During my first week at Queen’s, my residence floor had the pleasure of being visited by representatives from the Sexual Health Resource Center (SHRC). These “sexperts” introduced us to the amazing resource students have right at our fingertips that provide sex-related services from safe sex products and sex toys to a safe place to go for information on matters of sex, sexuality and sexual health. Intrigued by the presentation, I decided to investigate on my own.
I began my tour of the SHRC with an introduction to the safer sex products including condoms, coming in a variety of sizes, flavours and textures, as well as lubricants. I personally prefer water-based lubricants as these aren’t as harmful on sensitive skin, are compatible with silicone toys and decrease the likelihood of stains on sheets and clothing in comparison to silicone. Therefore, it made sense to me that two of the most popular lubricants sold at the SHRC are water-based, consisting of the Slippery Stuff gel lubricant and the organic, vegan friendly lubricant Sliquid Organic.
Moving on to the vibrator and masturbatory sleeve section of the SHRC inventory, I was intrigued to learn about the most powerful vibrator sold called The Magic Wand, which many clients come in specifically looking for, according to the SHRC staff.
Although not the most powerful of the selection, the Ahhh Vibe was described as the most popular vibrator sold, at the low price of $10. I was then reintroduced to what I thought was one of the more iconic items at the SHRC, the vibrating rubber ducky called I Rub My Duckie. This product was discontinued for a while, but is now actually on back order.
One of the more popular masturbatory sleeves is the Tenga Egg, which is a single-use sleeve and a perfect for a gift for yourself or a partner.
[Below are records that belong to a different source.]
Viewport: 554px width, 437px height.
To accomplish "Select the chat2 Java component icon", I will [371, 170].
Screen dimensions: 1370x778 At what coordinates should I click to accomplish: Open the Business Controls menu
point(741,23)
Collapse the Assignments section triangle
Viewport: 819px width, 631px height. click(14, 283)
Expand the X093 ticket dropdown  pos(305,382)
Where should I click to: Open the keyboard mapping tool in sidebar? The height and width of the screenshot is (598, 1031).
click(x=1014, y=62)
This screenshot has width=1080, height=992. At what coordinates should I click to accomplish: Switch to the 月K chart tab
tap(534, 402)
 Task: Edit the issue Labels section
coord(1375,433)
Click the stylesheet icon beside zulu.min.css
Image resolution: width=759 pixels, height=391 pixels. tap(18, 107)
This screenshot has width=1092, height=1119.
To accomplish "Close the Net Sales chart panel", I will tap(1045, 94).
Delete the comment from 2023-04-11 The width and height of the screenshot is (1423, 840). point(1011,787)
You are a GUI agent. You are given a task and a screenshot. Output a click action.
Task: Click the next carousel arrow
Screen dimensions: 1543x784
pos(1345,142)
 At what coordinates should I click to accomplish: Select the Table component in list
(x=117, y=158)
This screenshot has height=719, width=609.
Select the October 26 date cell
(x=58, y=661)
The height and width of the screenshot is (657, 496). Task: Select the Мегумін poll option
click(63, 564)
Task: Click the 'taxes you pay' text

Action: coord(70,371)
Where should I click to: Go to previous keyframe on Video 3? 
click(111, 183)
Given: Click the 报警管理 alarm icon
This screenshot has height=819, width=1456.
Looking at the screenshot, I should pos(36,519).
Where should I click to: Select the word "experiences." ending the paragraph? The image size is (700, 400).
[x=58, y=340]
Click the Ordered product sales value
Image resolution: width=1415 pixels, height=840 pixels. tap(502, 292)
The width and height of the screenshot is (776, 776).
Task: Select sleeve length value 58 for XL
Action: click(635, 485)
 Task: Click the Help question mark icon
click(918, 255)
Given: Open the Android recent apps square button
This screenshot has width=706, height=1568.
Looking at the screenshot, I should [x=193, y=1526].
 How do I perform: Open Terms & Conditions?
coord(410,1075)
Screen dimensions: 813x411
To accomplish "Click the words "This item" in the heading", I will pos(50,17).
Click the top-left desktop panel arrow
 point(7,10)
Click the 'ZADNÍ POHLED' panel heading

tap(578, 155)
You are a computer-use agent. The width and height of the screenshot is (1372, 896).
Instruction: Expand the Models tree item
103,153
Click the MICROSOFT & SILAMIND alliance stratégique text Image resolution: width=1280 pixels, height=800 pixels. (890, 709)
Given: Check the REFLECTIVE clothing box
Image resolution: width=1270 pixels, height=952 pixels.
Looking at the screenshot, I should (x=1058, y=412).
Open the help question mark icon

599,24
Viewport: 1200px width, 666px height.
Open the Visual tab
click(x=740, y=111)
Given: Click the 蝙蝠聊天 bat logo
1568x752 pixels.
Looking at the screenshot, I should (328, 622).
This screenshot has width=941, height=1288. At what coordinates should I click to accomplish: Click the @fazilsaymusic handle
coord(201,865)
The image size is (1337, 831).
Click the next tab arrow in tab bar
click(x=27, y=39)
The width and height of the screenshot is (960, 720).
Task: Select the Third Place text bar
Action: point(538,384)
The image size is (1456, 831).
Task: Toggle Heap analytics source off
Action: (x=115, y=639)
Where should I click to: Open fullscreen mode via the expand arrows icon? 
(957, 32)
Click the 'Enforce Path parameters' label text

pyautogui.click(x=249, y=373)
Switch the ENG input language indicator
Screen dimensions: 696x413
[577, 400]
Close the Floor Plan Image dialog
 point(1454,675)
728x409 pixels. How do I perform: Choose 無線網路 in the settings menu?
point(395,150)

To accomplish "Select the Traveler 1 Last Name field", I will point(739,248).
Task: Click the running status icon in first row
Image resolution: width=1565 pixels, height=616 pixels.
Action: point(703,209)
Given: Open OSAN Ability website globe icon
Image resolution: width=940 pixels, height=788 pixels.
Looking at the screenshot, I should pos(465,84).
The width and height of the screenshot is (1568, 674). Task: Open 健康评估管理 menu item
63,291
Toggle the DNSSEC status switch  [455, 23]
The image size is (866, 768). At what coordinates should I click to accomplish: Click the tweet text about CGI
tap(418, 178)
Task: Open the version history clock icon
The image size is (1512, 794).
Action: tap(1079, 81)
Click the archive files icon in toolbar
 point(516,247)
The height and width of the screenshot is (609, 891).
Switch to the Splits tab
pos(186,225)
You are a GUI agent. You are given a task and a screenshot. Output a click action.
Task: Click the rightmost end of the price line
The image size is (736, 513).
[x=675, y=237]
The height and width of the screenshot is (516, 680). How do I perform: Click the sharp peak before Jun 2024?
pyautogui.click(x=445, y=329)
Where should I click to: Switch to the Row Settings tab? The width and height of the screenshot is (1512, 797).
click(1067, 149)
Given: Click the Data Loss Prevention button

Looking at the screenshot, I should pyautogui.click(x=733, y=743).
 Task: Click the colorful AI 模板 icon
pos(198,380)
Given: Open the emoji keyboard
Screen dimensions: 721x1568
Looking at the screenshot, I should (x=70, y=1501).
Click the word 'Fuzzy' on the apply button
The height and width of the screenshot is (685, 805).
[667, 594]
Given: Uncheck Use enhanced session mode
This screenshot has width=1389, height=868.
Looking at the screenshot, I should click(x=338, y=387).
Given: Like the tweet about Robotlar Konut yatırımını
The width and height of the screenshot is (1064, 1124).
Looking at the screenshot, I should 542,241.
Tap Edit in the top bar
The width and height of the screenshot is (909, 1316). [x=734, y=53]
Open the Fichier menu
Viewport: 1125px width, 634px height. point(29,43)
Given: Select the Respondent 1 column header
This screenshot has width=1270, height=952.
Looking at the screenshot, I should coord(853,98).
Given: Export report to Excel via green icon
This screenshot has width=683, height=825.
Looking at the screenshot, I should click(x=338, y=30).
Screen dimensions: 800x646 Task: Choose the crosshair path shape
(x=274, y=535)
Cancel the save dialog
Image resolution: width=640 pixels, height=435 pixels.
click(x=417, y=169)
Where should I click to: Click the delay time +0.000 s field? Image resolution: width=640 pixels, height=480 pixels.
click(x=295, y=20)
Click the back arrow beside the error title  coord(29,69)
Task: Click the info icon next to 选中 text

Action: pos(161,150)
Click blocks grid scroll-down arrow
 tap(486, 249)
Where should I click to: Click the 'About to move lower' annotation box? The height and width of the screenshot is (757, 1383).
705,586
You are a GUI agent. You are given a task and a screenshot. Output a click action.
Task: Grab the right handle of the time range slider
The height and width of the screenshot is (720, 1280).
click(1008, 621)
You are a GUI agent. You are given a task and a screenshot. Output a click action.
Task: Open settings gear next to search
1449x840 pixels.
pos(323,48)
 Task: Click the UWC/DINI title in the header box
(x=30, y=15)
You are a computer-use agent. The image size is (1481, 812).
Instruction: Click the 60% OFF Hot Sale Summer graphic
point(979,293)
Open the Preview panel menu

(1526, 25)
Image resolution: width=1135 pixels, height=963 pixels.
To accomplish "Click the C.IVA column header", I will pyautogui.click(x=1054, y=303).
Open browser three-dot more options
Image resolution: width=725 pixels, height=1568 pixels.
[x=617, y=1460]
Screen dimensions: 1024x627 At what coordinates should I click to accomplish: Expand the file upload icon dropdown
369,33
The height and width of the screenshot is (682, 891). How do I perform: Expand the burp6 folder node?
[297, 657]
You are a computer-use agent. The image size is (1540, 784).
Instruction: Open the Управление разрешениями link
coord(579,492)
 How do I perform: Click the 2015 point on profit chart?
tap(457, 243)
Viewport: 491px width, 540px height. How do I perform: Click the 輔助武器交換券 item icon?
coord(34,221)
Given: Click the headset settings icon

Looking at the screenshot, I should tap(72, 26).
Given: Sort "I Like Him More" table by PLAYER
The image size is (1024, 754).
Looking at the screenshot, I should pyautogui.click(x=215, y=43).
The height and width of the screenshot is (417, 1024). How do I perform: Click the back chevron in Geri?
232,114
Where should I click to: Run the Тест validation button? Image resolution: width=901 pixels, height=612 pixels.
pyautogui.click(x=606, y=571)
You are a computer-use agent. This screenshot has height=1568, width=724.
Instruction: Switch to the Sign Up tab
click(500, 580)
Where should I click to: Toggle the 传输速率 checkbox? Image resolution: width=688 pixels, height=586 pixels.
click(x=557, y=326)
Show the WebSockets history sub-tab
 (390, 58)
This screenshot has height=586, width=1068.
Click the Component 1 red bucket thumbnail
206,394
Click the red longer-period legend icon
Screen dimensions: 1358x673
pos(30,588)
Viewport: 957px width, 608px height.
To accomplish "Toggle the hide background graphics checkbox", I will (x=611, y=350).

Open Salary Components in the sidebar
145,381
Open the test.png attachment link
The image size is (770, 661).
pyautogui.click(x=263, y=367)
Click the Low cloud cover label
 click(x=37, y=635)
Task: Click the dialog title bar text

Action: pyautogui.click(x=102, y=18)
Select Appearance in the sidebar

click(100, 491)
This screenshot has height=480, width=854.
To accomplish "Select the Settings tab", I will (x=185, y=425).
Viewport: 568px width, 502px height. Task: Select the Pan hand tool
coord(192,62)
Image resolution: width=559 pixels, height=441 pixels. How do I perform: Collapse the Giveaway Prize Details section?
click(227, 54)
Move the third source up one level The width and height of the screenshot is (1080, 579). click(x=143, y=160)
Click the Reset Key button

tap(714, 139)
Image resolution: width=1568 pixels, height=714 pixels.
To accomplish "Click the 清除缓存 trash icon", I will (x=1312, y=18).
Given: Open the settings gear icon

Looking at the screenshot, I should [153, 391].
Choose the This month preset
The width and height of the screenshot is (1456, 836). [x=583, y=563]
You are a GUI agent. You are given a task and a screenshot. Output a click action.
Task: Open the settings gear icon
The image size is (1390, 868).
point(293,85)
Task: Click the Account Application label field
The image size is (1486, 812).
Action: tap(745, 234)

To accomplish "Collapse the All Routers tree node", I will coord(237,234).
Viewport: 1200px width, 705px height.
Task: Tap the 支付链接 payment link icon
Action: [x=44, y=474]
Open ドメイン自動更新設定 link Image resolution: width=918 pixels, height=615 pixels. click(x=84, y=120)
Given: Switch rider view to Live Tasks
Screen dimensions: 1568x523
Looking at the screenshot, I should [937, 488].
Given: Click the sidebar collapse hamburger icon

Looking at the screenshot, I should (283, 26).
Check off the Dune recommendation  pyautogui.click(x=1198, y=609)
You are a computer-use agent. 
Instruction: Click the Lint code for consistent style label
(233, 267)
The dildo and anal play section followed. The dildos come in a variety of materials — glass, silicone and even metal. The benefits of both glass and metal are that they can be warmed up and cooled down while the benefit of silicone is that it’s easy to clean and sterilize. One thing to note about the silicone dildo with respect to anal play — whichever toy you decide to use should have a flared base to prevent entry into the GI tract, according to the SHRC staff. The butt plugs and anal beads sold both have a flared base for this purpose. Additionally, the strap-ons available are compatible with all the silicone dildos sold.
The next section introduced was the kink section. One of the most popular items in this section is the trick belt, designed to be a safer version of handcuffs. The belt is multi functional and can be used as handcuffs, ankle cuffs or a belt. As with all the products at the SHRC, this one is sold at the low price of $31.75, which is significantly cheaper than the $100 something you would most likely need to pay at a regular sex store. An alternate product I discovered in this section was the flogerella whip. The nice thing about this product is that it’s very delicate so it can be used for something gentle and playful like tickling all the way to a nice consensual spanking, whatever you’d like to use it for.
The final section described was the massage product section. The various items in this section included scented and flavoured body paint and massage oils. It’s important to remember that although these products work great to set the mood or as a nice gesture, any oil based products shouldn’t be used as lubricant as they will degrade condoms.
Although learning about each of the safe sex and sex toy products was a huge highlight of the experience, the most wonderful thing I learned was how much the SHRC prides itself on being extremely sex-positive and non heteronormative. Although students will inevitably choose to use these products in the way they and their partner desire, it’s nice to know there is so much versatility to how they can be used, making them accessible to everyone.
To finish off my trip to the SHRC I was given information about additional resources that the SHRC provides. The SHRC offers student referrals, information on matters related to sex, sexuality and health, a lending library, educational workshops and accompaniment services to the Women’s Clinic and the Sexual Assault/Family Violence Unit as well as STI testing.
I hope that sharing my experience at the SHRC will motivate others to use this incredible student resource.